PROBLEMS TO SOLVE.
**1.** In the mepolizumab news report, what share of patients on mepolizumab achieved remission for at least 24 weeks, compared with placebo?
**2.** Write what comes next in the mepolizumab news report, picking up after its final sentence.

QUOTED PASSAGE.
GSK's mepolizumab meets endpoints in phase 3 study
(ShareCast News) - GSK said its mepolizumab treatment met co-primary efficacy endpoints and all secondary endpoints in a double-blind, placebo-controlled study on patients who have a form of vasculitis.
Published in the New England Journal of Medicine, the study found patients treated with mepolizumab had a significantly greater accrued time in remission over the 52-week treatment period compared to placebo, with 28% achieving remission for at least 24 weeks versus 3% on placebo, GSK said.
In addition, a higher proportion of patients in the mepolizumab group were in remission at both weeks 36 and 48 compared to the placebo group (32% vs 3%).
The patients had a small blood vessel condition known as eosinophilic granulomatosis with polyangiitis (EGPA) - a rare disease characterised by widespread inflammation in the walls of small blood vessels which may affect multiple organ systems and be associated with fatigue, fever and weight loss.
Principal investigator and lead author of the study Dr. Michael E Wechsler said EGPA patients suffer from recurrent relapses that place these patients at greater risk of permanent tissue and organ damage.

EXTRACTED INFORMATION.
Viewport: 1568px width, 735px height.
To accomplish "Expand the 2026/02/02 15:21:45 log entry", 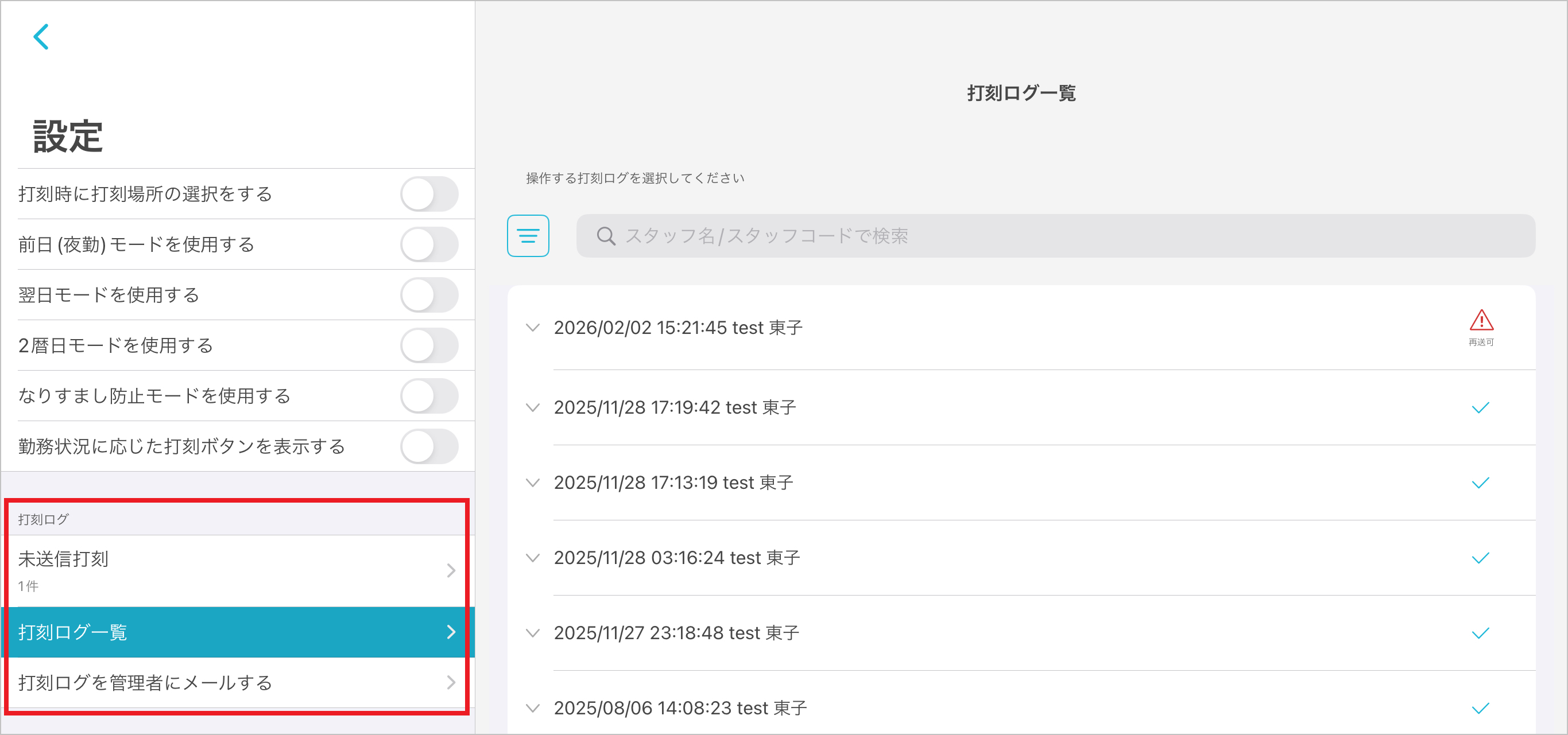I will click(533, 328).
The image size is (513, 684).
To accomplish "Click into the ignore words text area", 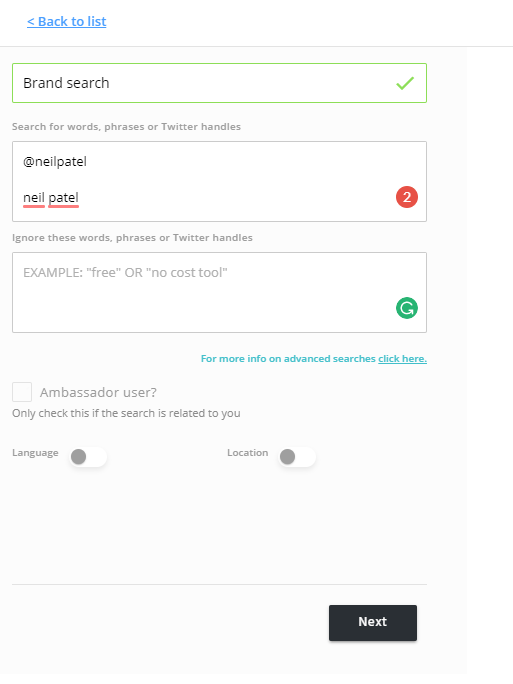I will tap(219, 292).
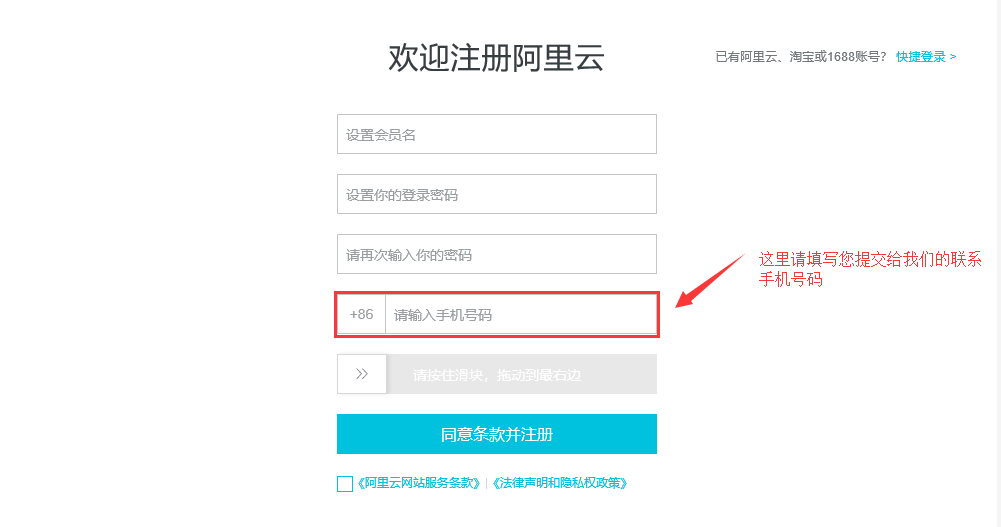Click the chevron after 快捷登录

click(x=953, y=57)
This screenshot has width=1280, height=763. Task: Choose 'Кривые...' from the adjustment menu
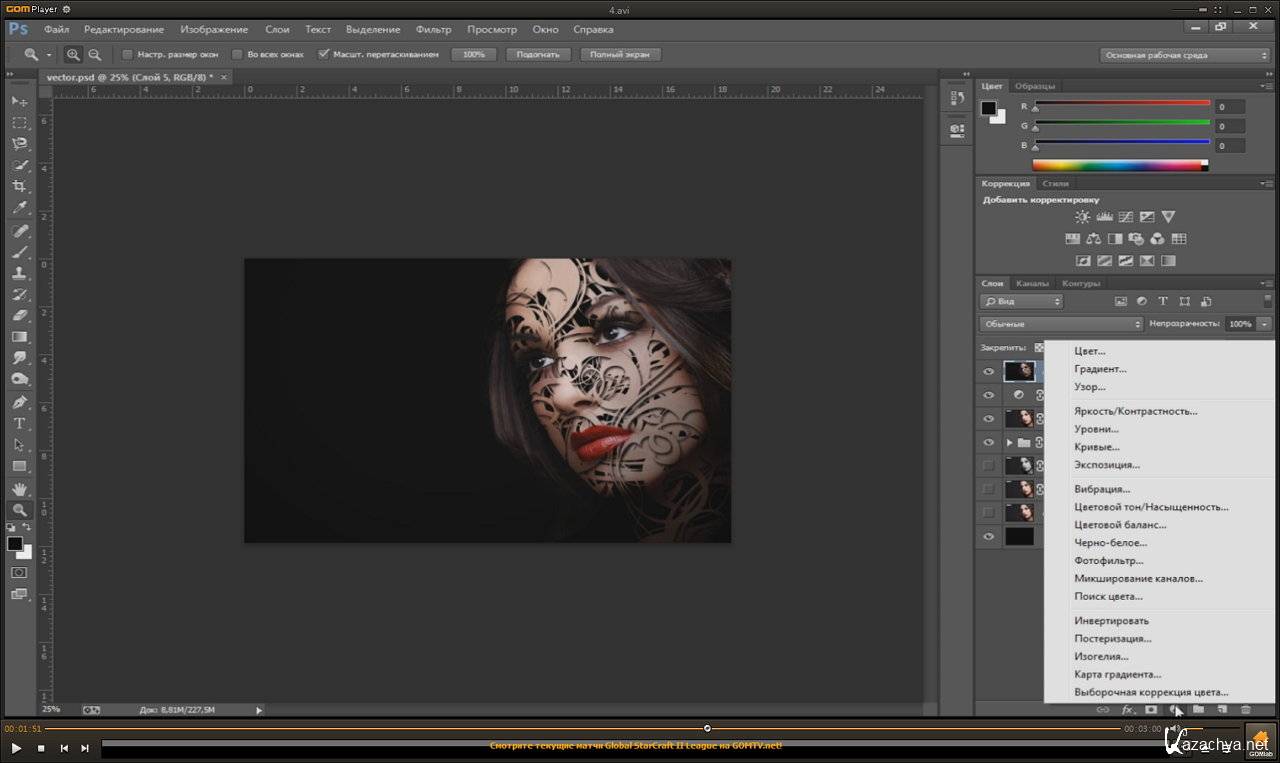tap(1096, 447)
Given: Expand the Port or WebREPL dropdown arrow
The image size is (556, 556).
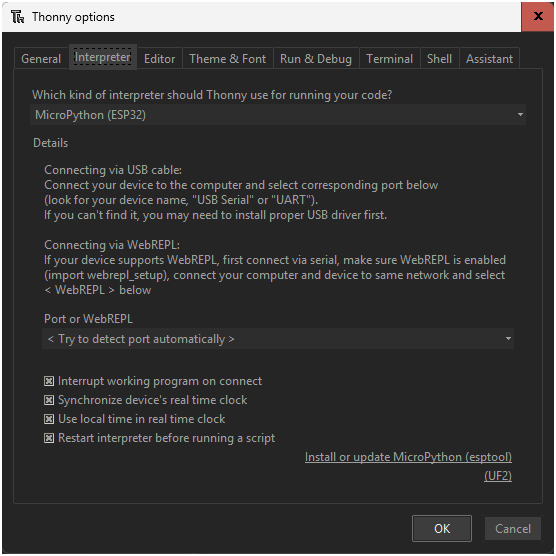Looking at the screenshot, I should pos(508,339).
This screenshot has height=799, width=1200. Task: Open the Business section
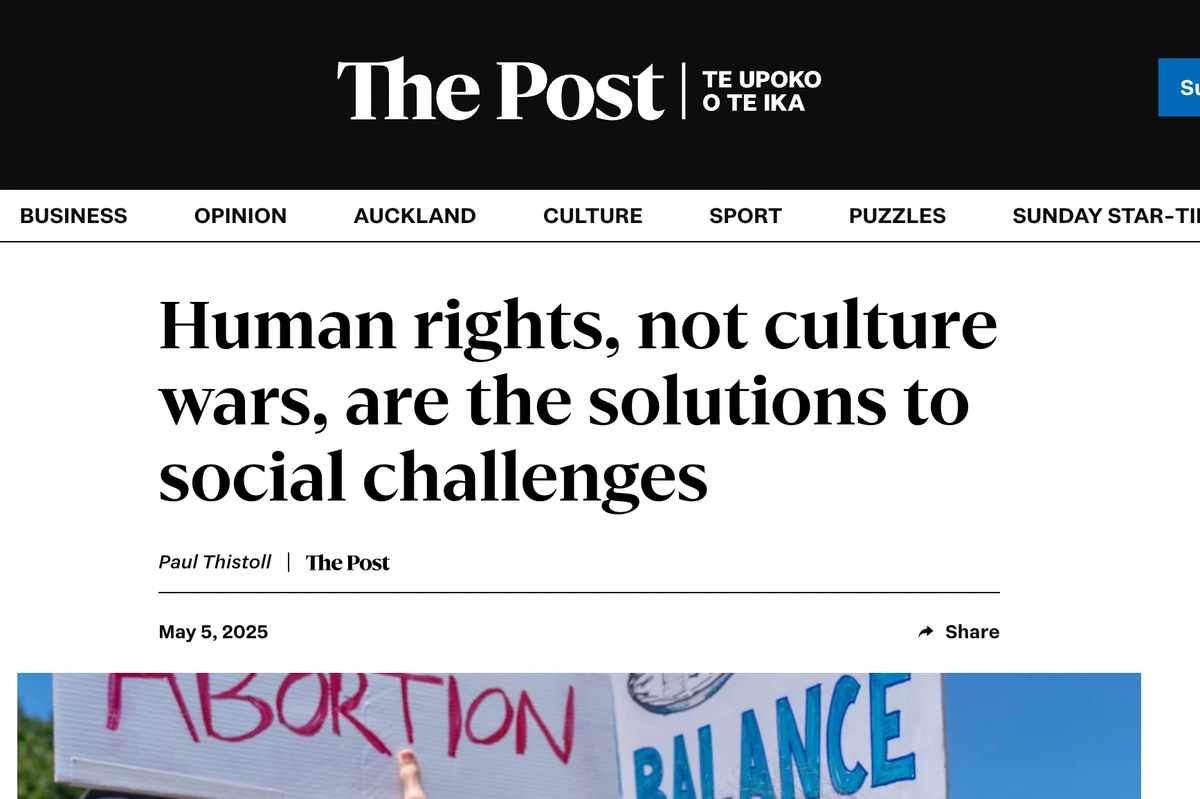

ANSWERS FOR THE TASKS.
**1.** 28% on mepolizumab versus 3% on placebo.

**2.**
"There are currently no therapies specifically approved for EGPA. While systemic corticosteroids form the cornerstone of EGPA treatment, they can be associated with significant side effects."
"In this study, mepolizumab met several important clinical goals in the treatment of EGPA: it increased accrued time in remission, reduced frequency of relapse and exacerbation, and enabled patients to reduce corticosteroid dose. These data confirm the potential of mepolizumab as a future treatment option for patients with this rare disease."
Results of the study will support GSK's plans to submit regulatory applications, expected later in 2017, the company said, adding that mepolizumab is not approved for use anywhere in the world for EGPA.